11 minutes ago by franga2000

The primary (?) author of this site (Andrej Bauer) is a professor at the University of Ljubljana. I'm currently in his Principles of Programming Languages course and I have to say, it is the one and only "theoretical" CS subject that I've really enjoyed!

Old recordings of his other classes are also the only thing that helped me actually understand proofs of program correctness last semester. Seriously, I went through all our lectures and basic materials twice and still didn't get it. Then someone sent me one of his recordings and in 30 minutes, it all just clicked for me. Ended up getting 100% on that part of the exam, where before I wasn't sure I'd even pass.

29 minutes ago by whitten

I'm not expecting anyone to actually already have this done, but I would like to suggest that with the toy languages that a walk through of how to set up a language server protocol for the language would be rather helpful, and educational. This page claims to be a good starting point https://microsoft.github.io/language-server-protocol/

2 hours ago by Jtsummers

This is cool, and amusingly I wrote a simple calculator over the weekend (and will be adding variables this week when I get back to it) for a demo for work. minikanren or microkanren would be a good addition to this. There's already miniprolog so there's some overlap, but it's a well-defined language that's about the same size as some of these.

2 hours ago by qsort

Some of them also have compilers to a simplified machine object code. This is seriously amazing. I doubt I'll get anything else done for the rest of the day :D

2 hours ago by 0xDEEPFAC

Could Ada++ be part of the Zoo? xD

2 hours ago by Jtsummers

It's not a miniature language, nor is it a real language.

an hour ago by 0xDEEPFAC

Sounds like a pedantic distinction without a difference ; )

an hour ago by Jtsummers

Is it pedantic to point out that Ada++ is inconsistent with the objective of the site:

> The Programming Languages Zoo is a collection of miniature programming languages which demonstrates various concepts and techniques used in programming language design and implementation.
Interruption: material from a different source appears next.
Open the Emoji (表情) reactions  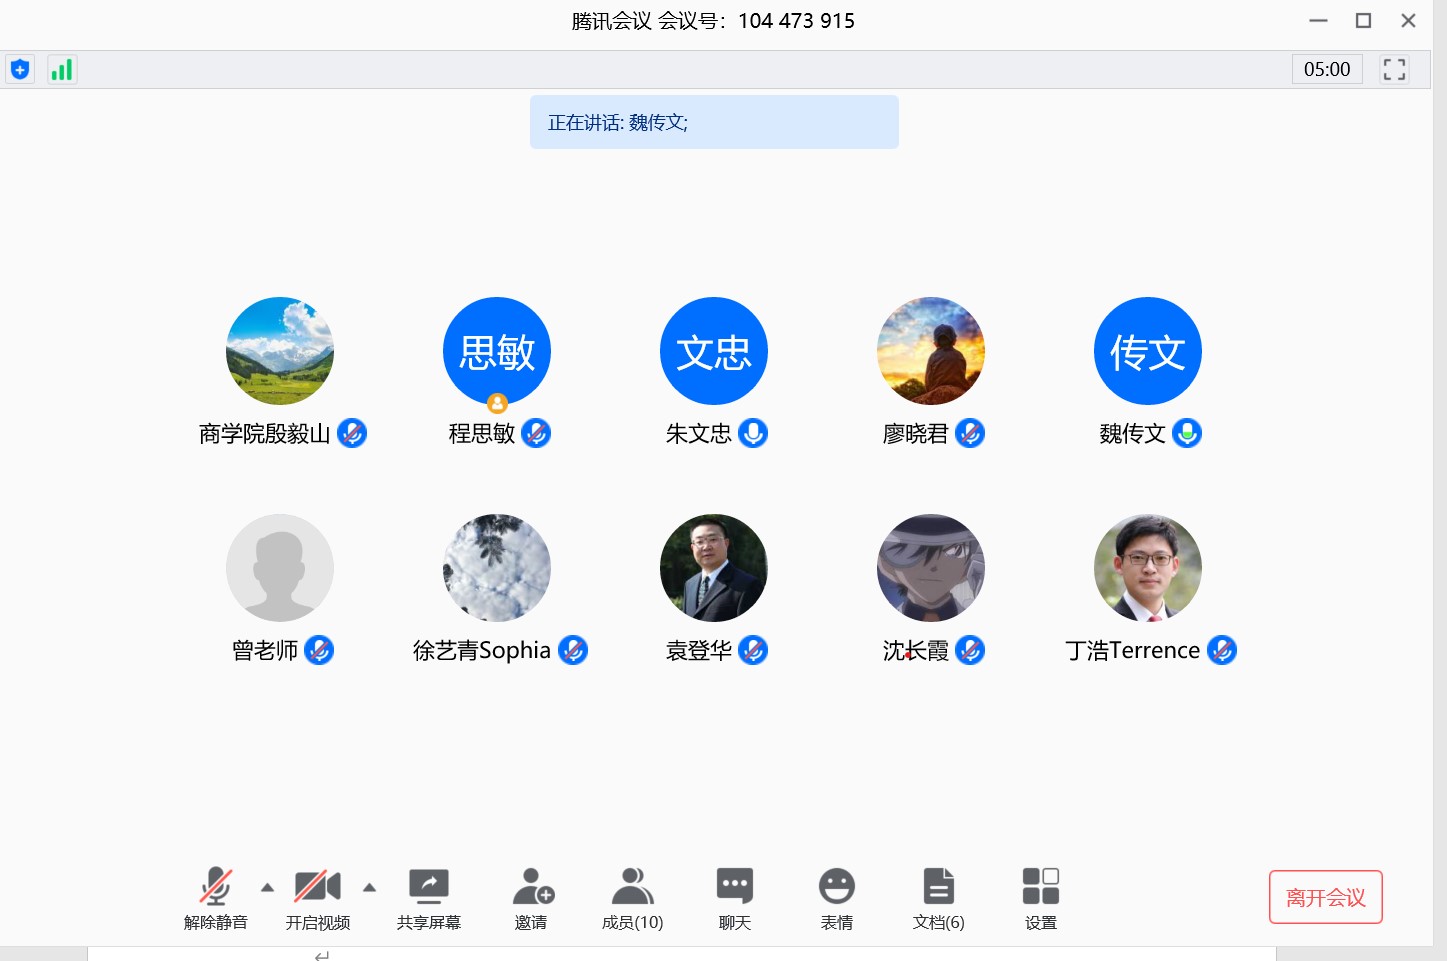click(836, 897)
It is a good starting point for those who would like to implement their own programming language, or just learn how it is done. [emphasis added]

And I know you've posted about Ada++ a few times (I thought I recognized your name, you were the submitter the day after April Fool's Day), but Ada++ is still not a real language. At best it's a cosmetic (and poorly done) transformation of Ada itself. I mean, this is a code sample from the site:

  case Variable:
    when 0      => Put_Line ("Zero");
    when 1 .. 9 => Put_Line ("Positive Digit");
    when 10 | 12 | 14 | 16 | 18 =>
      Put_Line ("Even Number between 10 and 18");
    when others => Put_Line ("Something else");
  }
Note the weird mismatch of the : as the starting delimiter for the block and } for the closing delimiter. Because literally `is` becomes `:` and `end` becomes `}`, and `begin` becomes `{`. Since `case` statements in Ada don't use `begin` but do use `is` you end up with this gross translation.